Research Information System
2nd International Conference on Aerogels for Biomedical and Environmental Applications, Athens, Greece, 29 June - 01 July 2022, pp.113-114, (Summary Text)
Silica aerogels have a surface that allows easy addition of functional groups that provide many desired modifications and changes. Silica aerogel can be produced in hydrophilic and hydrophobic character. This feature makes it possible to use it in many different application areas. On the other hand, due to the low density (∼0.003 g/cm3) of silica aerogels, they are known as insulation materials with thermal conductivity (0.017-0.021 W/mK) even lower than air [1], [2]. Therefore, in recent years, some composite materials have been produced by combining silica aerogel and polymer materials to take advantage of silica aerogels [3]. Polyurethane materials are a material that is formed by mixing the polyol system and the appropriate isocyanate in certain proportions and has a wide use in the field of insulation. Polyurethane materials can be produced in different densities and according to the desired use. The availability of ergonomic products in terms of design and the ability to produce lighter designs are the reasons for the preference for polyurethane materials [4]. By making a polyurethane and silica aerogel composite, the thermal insulation power of the material can be increased.

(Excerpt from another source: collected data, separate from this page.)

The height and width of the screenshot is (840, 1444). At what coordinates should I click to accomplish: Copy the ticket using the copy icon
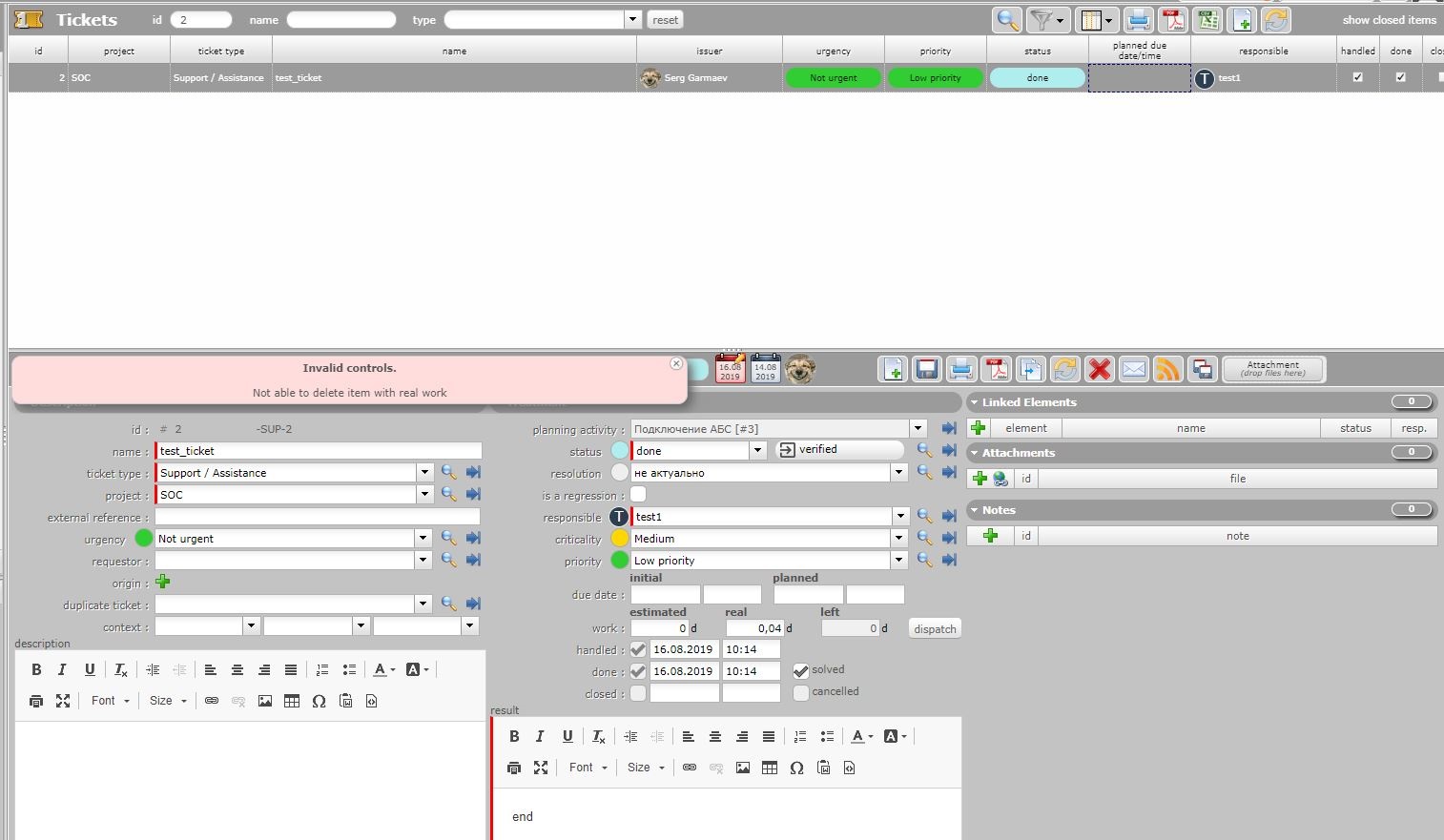tap(1030, 369)
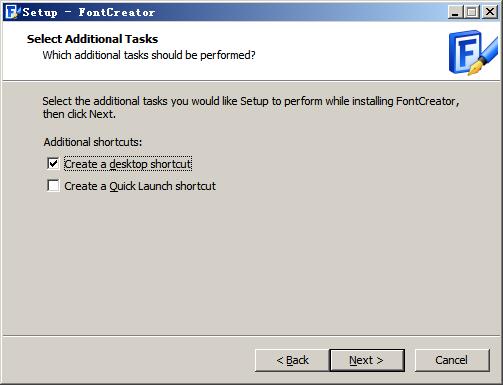503x385 pixels.
Task: Go to the previous step with Back
Action: point(292,360)
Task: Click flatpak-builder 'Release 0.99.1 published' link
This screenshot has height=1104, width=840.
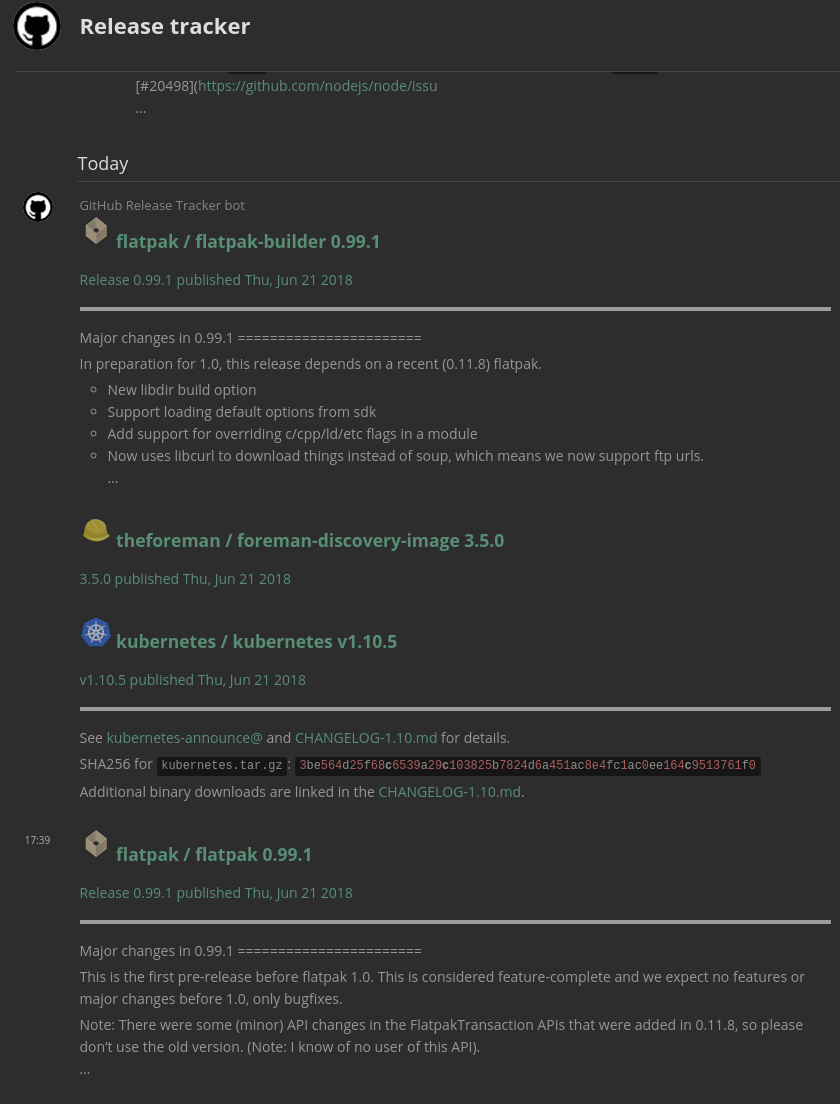Action: pos(216,280)

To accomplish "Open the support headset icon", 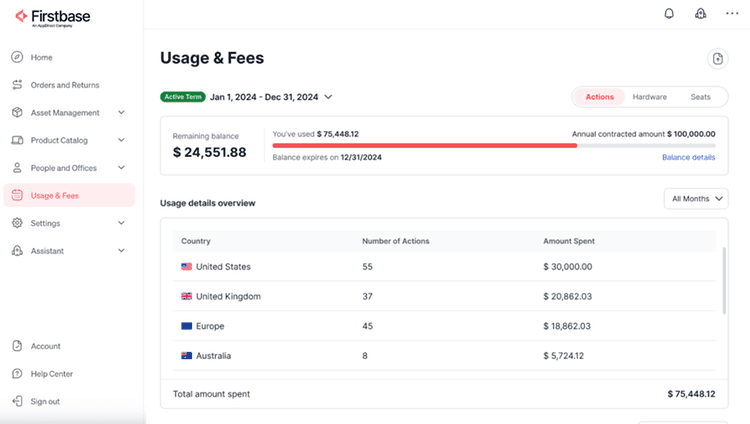I will pyautogui.click(x=700, y=13).
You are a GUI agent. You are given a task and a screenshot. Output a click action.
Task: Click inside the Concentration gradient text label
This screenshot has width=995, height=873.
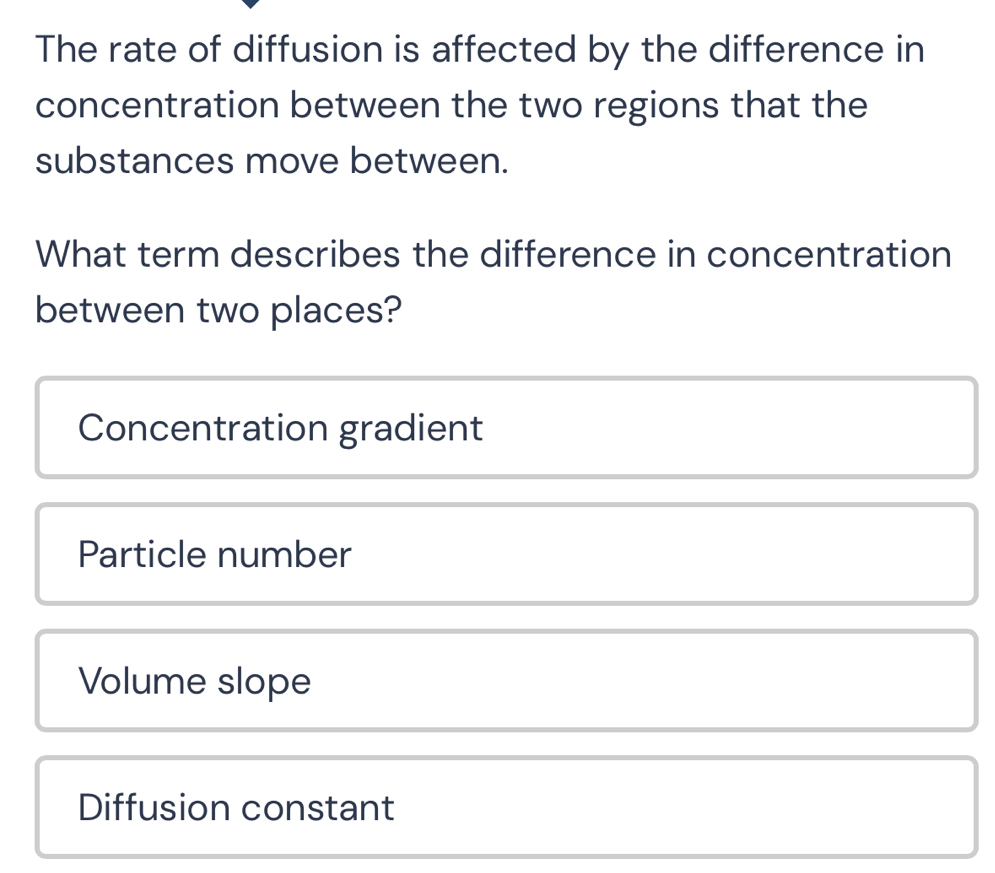tap(281, 428)
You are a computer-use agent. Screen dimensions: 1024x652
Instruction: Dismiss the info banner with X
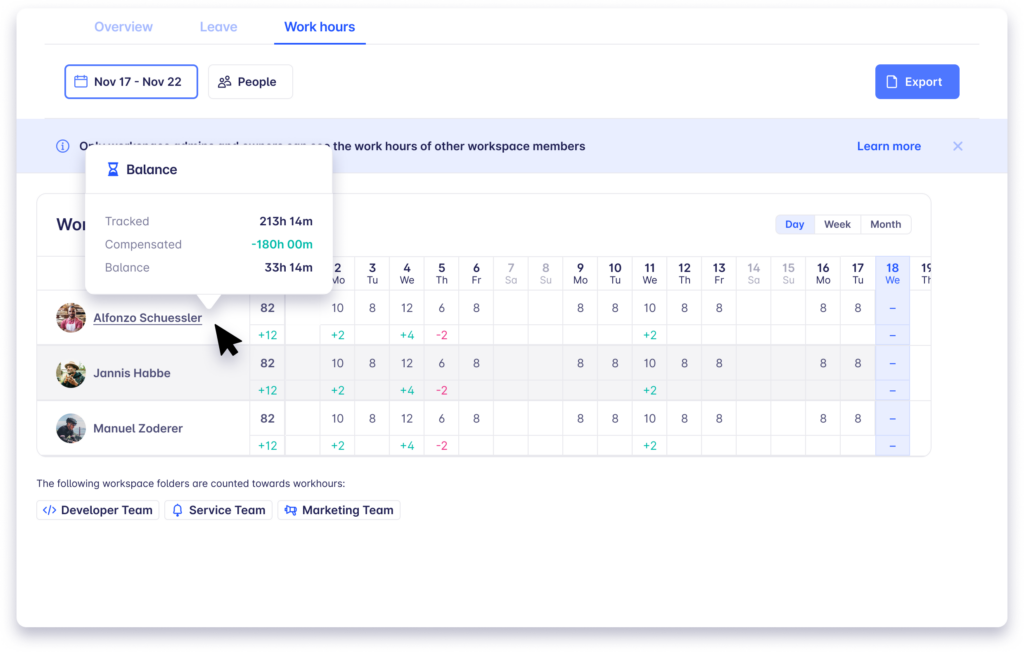[957, 146]
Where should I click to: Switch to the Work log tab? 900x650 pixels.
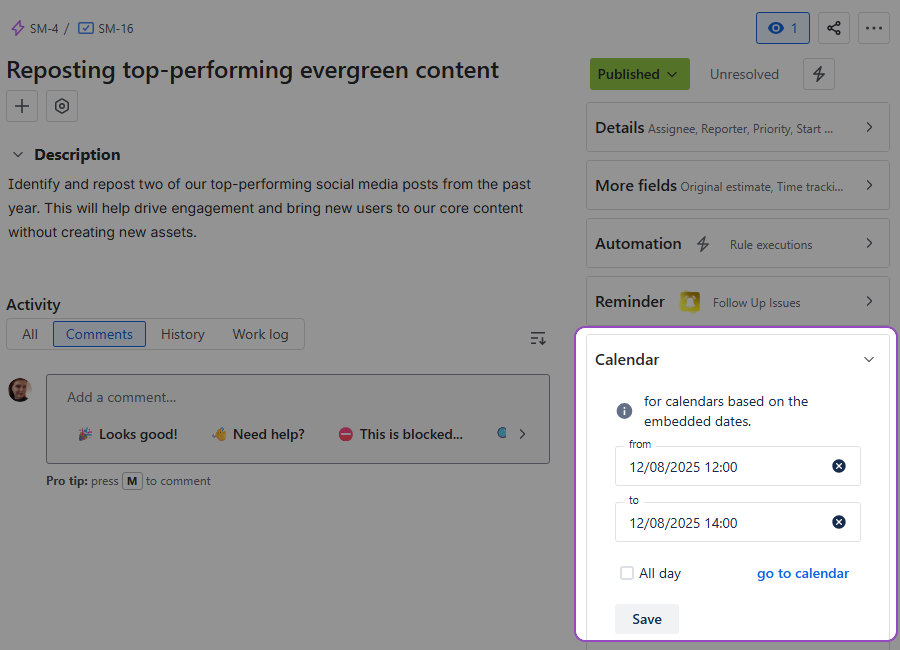(260, 334)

In this study, hydrophilic and hydrophobic silica aerogels were produced using different production methods and modification agents. Rigid polyurethane was synthesized with polyols with different functional groups and isocyanate. Different percentages of the produced silica aerogels were reacted during the polyurethane composite synthesis. The pore volume, pore size, and specific surface area of mesoporous hydrophilic and hydrophobic silica aerogels were characterized by using FTIR, Barrett-Joyner-Halenda (BJH) analysis, and Brunauer-Emmet-Teller (BET). Thermal conductivity values of composite products were also measured.